▶ **Texto dado**

Por Efrén Piña Rivera

Al final de su vida, la reputación de Mircea Eliade se vio gravemente ensombrecida por cuenta de las acusaciones sobre sus flirteos juveniles con la fascista Guardia de hierro en su país y por la aparente deslealtad con algún amigo suyo que a la postre sería condenado en la Rumania de la posguerra. En medio del escándalo aparece uno de sus últimos escritos, La noche de San Juan, una misteriosa novela sobre el fugaz encuentro de dos amantes, Ileana y Stefan, en medio de las vicisitudes de la Segunda Guerra y la transformación europea del mediados del siglo XX. El gran erudito rumano e imprescindible historiador de las religiones fue un prolífico novelista.

La novela relata el periplo, el viaje del joven protagonista en busca del Tiempo, pero no el tiempo perdido de Proust… “Era otra clase de Tiempo. Aún no lo había vivido, no estaba ligado a mi pasado. Era otra cosa, que parecía venir de otra parte”. Es otro tiempo… “una noche de plenilunio o una tarde de verano, o los cantos de los pájaros” o de los insectos en las diferentes horas del día, la naturaleza “transparente… portadora de valores” que se ven interpeladas por los torbellinos de la dramática historia de Europa oriental.

▶ **Los datos**
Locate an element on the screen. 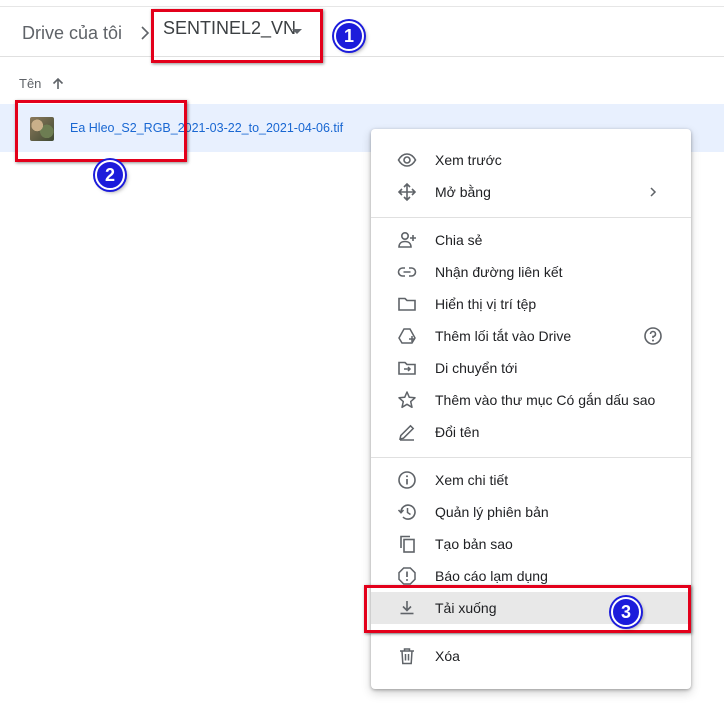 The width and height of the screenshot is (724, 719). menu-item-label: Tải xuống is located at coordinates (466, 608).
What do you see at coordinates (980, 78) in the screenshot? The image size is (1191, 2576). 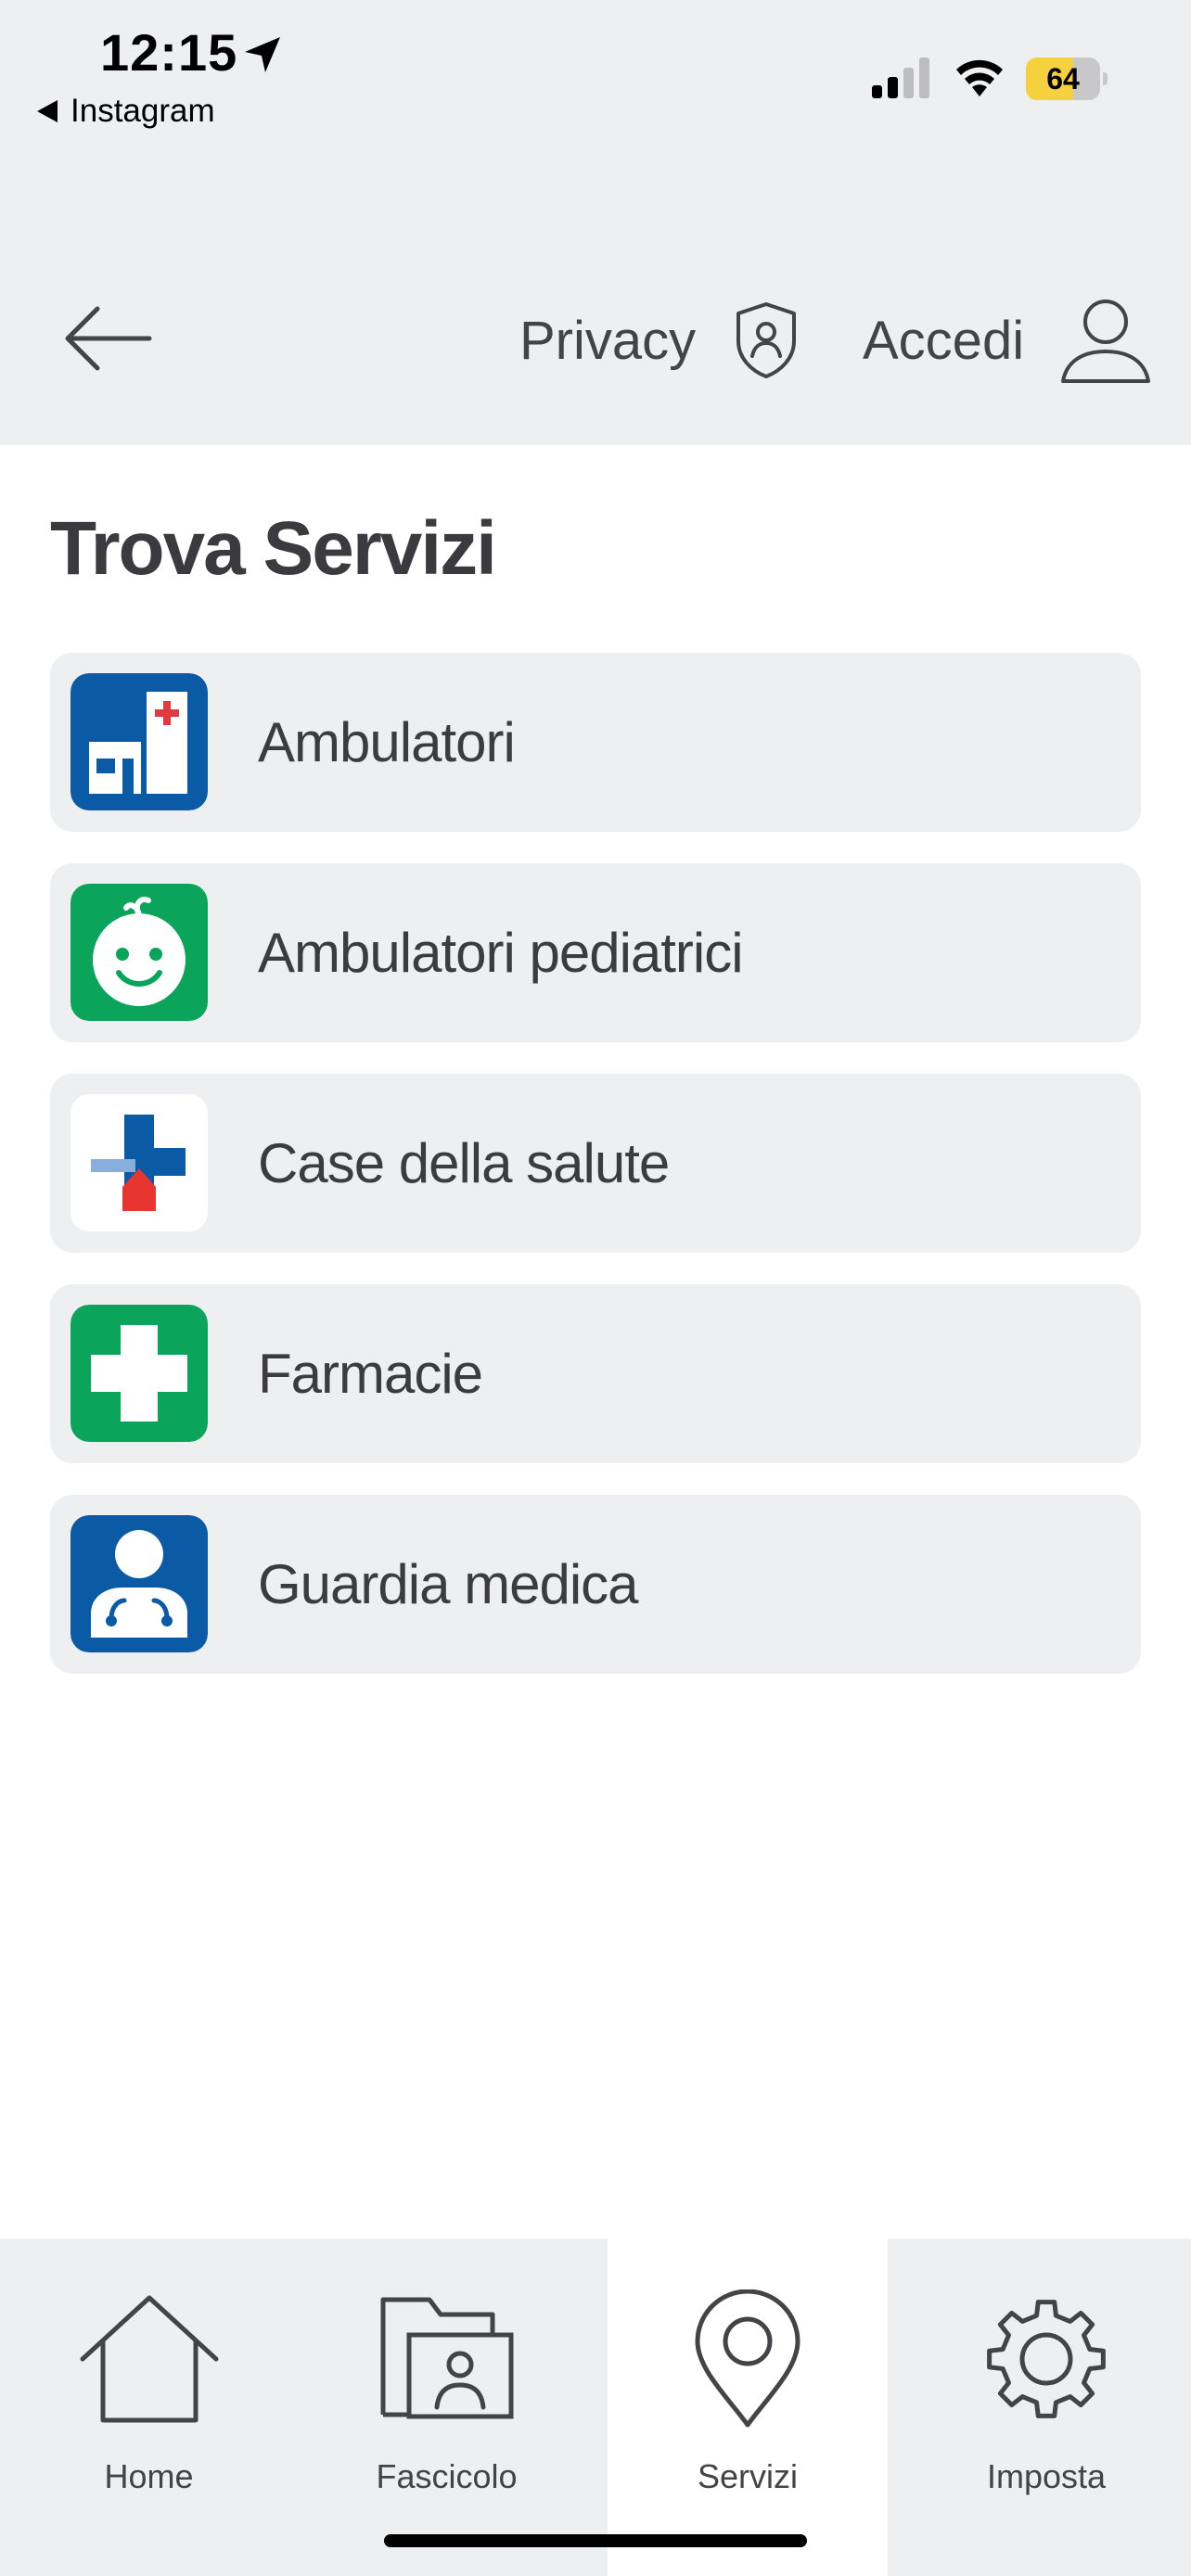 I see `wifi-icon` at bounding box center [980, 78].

---

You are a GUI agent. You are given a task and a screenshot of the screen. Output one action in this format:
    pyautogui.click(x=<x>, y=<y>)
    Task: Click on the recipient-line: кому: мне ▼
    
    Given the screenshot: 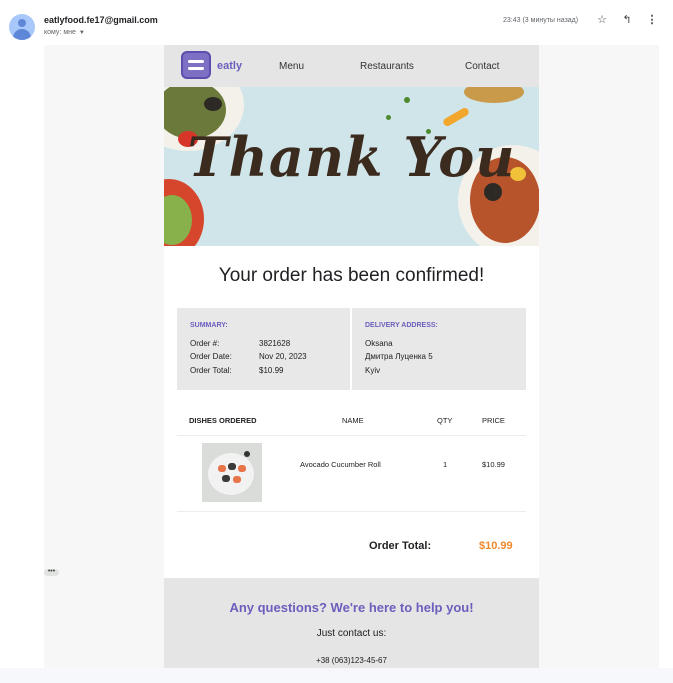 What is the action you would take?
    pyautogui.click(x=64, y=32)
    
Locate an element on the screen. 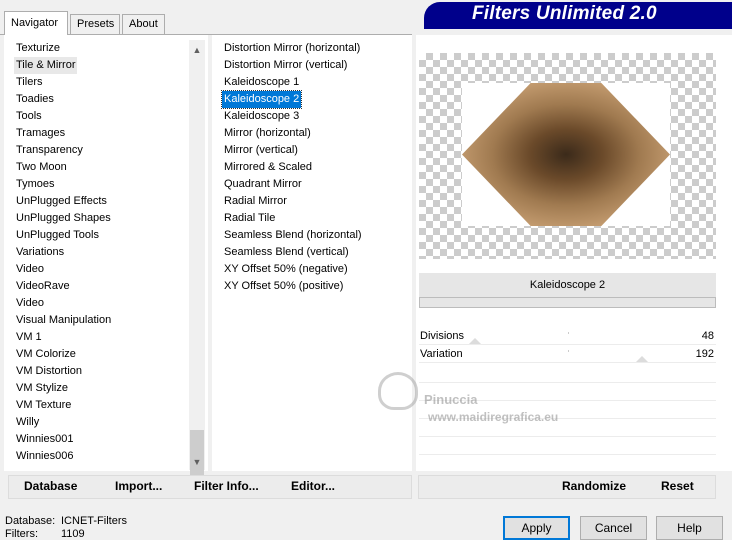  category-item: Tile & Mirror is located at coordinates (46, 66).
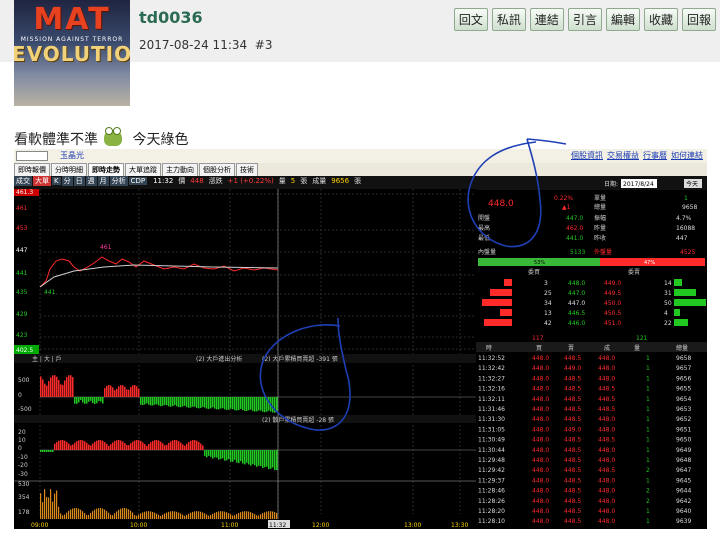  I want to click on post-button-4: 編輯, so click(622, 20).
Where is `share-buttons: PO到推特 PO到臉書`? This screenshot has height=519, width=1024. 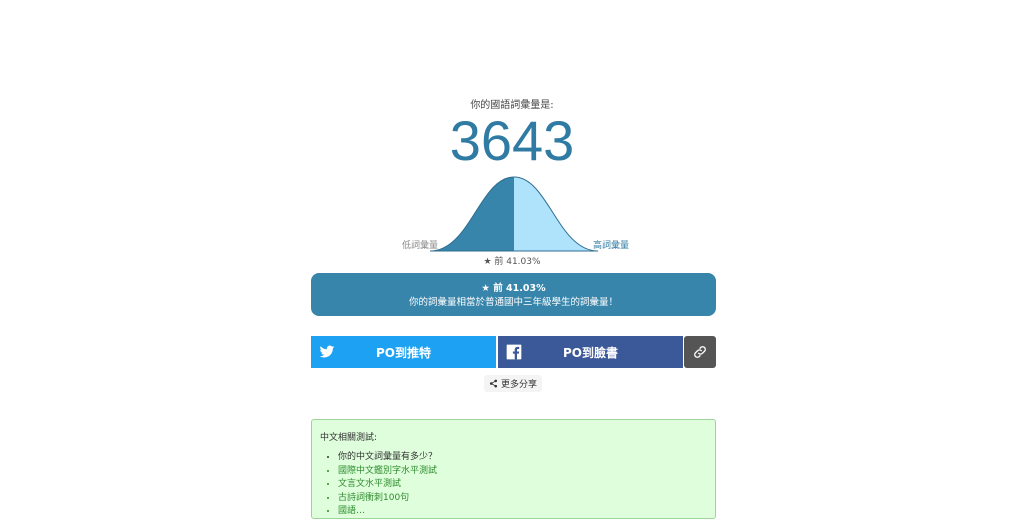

▶ **Lista de tareas**
1 – Reescribe en forma de lista breve el párrafo del texto sobre La noche de San Juan que comienza con "Al final de su vida". Conserva sus datos principales.
2 – Sigue escribiendo el texto sobre La noche de San Juan a partir de su última oración.

▶ **Respuestas en orden**
1 –
- Al final de su vida, la reputación de Mircea Eliade quedó ensombrecida por dos cosas: las acusaciones sobre sus flirteos juveniles con la fascista Guardia de hierro y una aparente deslealtad con un amigo, que luego fue condenado en la Rumania de la posguerra.
- En medio del escándalo aparece uno de sus últimos escritos, La noche de San Juan. Es una novela sobre el fugaz encuentro de los amantes Ileana y Stefan durante la Segunda Guerra y la transformación europea de mediados del siglo XX.
- Eliade, gran erudito rumano e imprescindible historiador de las religiones, fue además un prolífico novelista.

2 –
La noche de San Juan es una disertación sobre lo inexorable del tiempo: el tiempo histórico, el de la guerra y los grandes conflictos vividos en su época. Y el tiempo cósmico, el de “el día y la noche, las fases de la luna, las estaciones… la luna nueva o la luna llena, los equinoccios y solsticios, los crepúsculos matutinos y vespertinos… cada uno de esos fenómenos le revelan un nuevo aspecto del todo, del Cosmos. Le basta con agotar la significación de cada uno de esos acontecimientos cósmicos. De esta suerte, vive en perpetua revelación”. Como trasfondo está, precisamente, la compleja situación de la joven intelectualidad rumana por cuenta de la degradación política y social, la tensión de la entreguerra, que produce tanto la guardia de hierro como el control totalitario de la posguerra con la consiguiente dosis de represión y exilio.

La novela comienza y termina el 23 de junio, aquella noche de las hadas, cuando “se abren los cielos, aunque probablemente sólo se abran para quien sepa mirarlos”. En la tradición europea, para ingleses, españoles y escandinavos, nos dice Eliade, en esta noche se invoca el cielo a través del fuego.

Y es el fuego el gran protagonista, con las orgullosas hogueras que se alzan hasta el cielo y atraen magnéticamente a brujas y niños, a cantores y danzantes. El fuego ahuyenta los malos espíritus y purifica el alma. Siendo una de las noches más cortas del año en el norte es uno de los momentos más esperados. Para algunos es el punto de partida del verano, para otros un momento único en la configuración cósmica.

Los celtas celebraron Alban Heurin, la bienvenida al buen tiempo y la fertilidad. La noche de las hadas es la de los pinos y los fresnos, la de exorcismos, invocaciones y profecías, la de ninots, juanillos andaluces y macarrons catalanes, de magia y misticismo, desinhibición y epifanía, aquelarres y sortilegios.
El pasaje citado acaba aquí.